Provided information

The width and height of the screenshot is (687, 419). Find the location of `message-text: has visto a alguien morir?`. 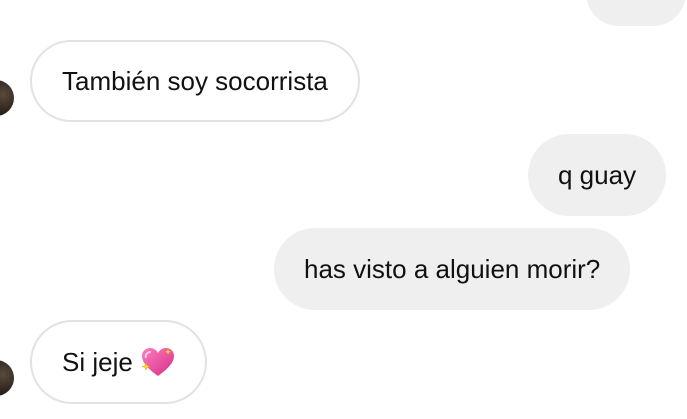

message-text: has visto a alguien morir? is located at coordinates (452, 269).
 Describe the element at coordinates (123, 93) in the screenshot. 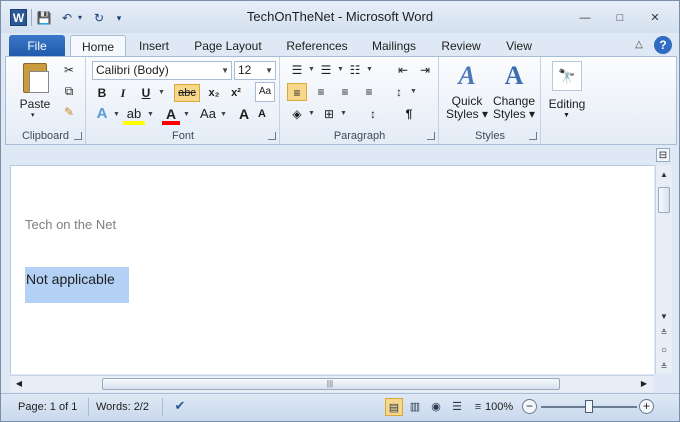

I see `italic-button: I` at that location.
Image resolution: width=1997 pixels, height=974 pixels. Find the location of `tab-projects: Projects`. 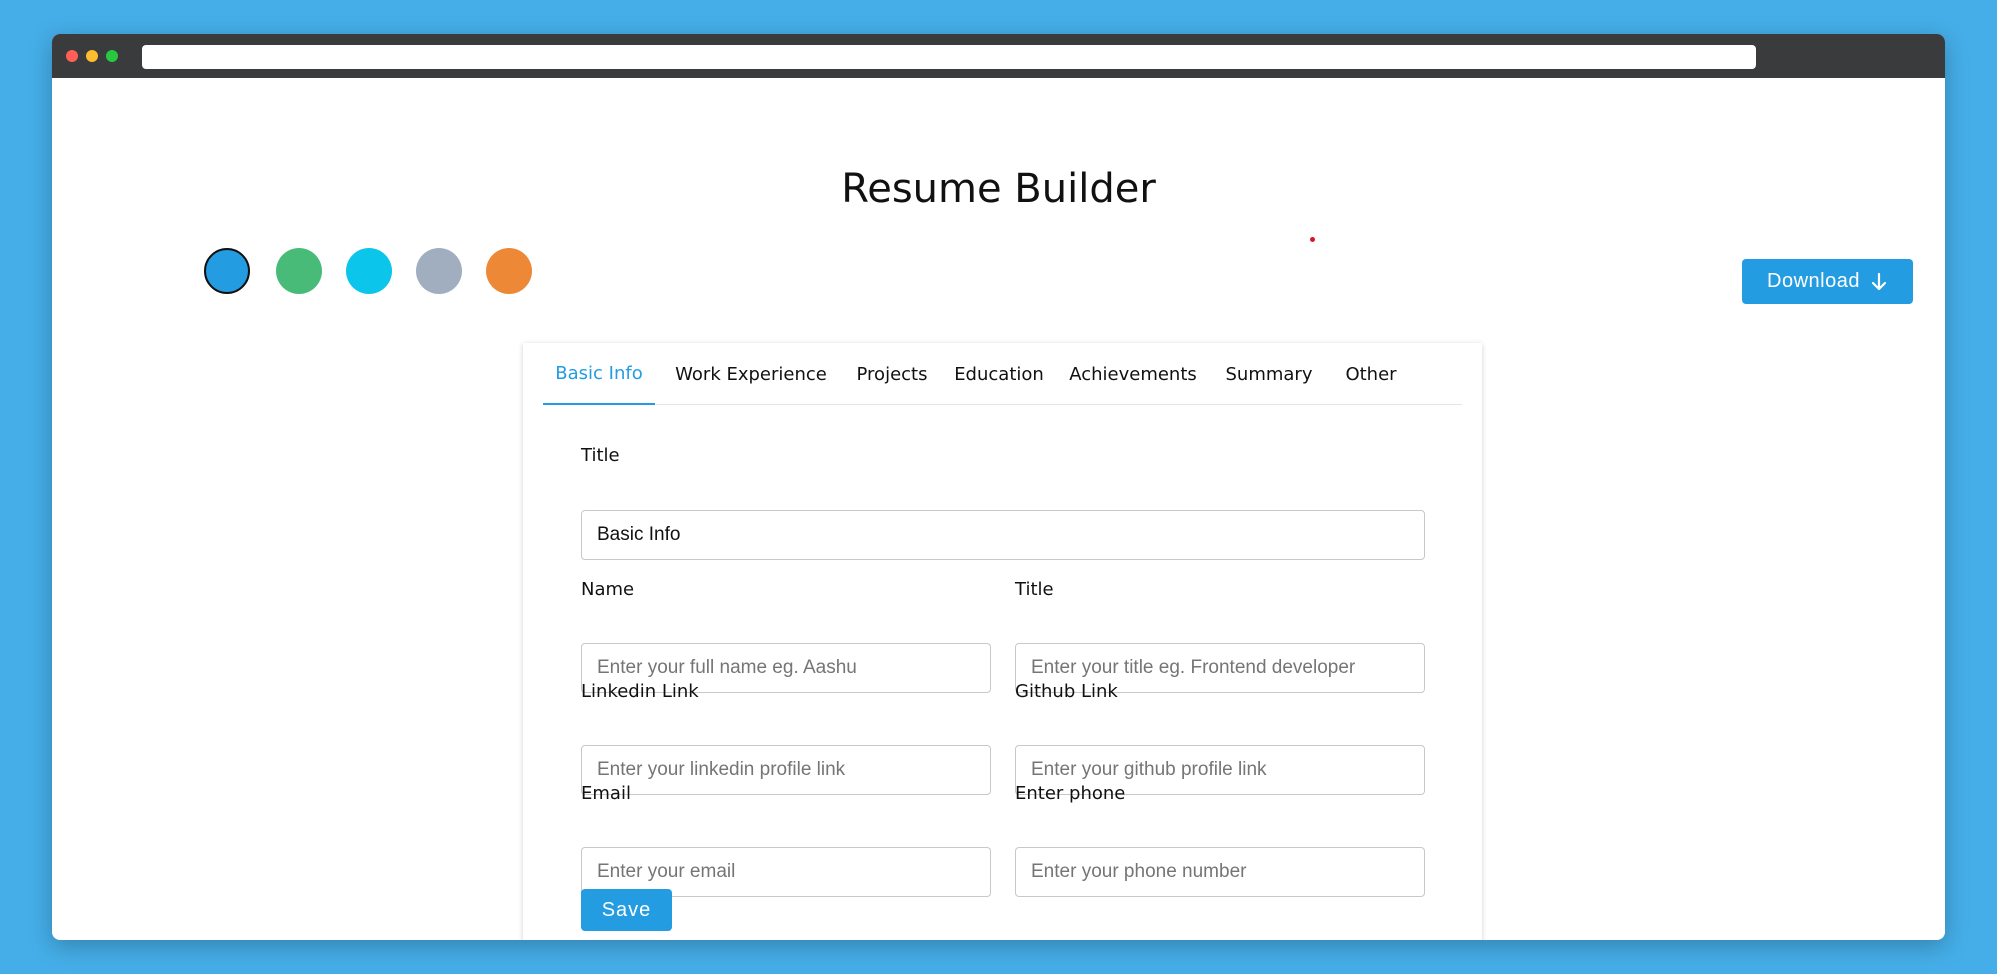

tab-projects: Projects is located at coordinates (892, 374).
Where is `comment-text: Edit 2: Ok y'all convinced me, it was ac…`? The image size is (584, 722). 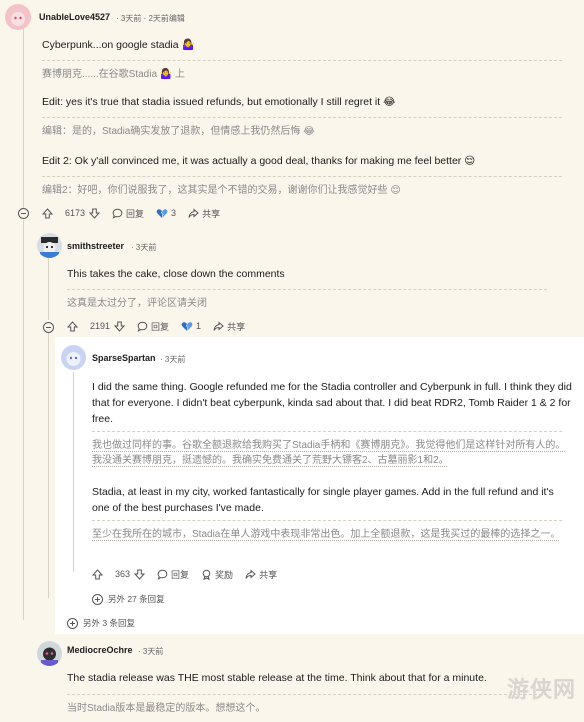
comment-text: Edit 2: Ok y'all convinced me, it was ac… is located at coordinates (259, 161).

What is expected
Revise the material from its start through the line containing "at that location.", replacing "screenshot" with "image" and leaving everything else unchanged. Omit the pictures from your answer.

Your response
The width and height of the image is (687, 419). Find the location of `message-text: has visto a alguien morir?`. 

message-text: has visto a alguien morir? is located at coordinates (452, 269).
 Describe the element at coordinates (123, 93) in the image. 

I see `italic-button: I` at that location.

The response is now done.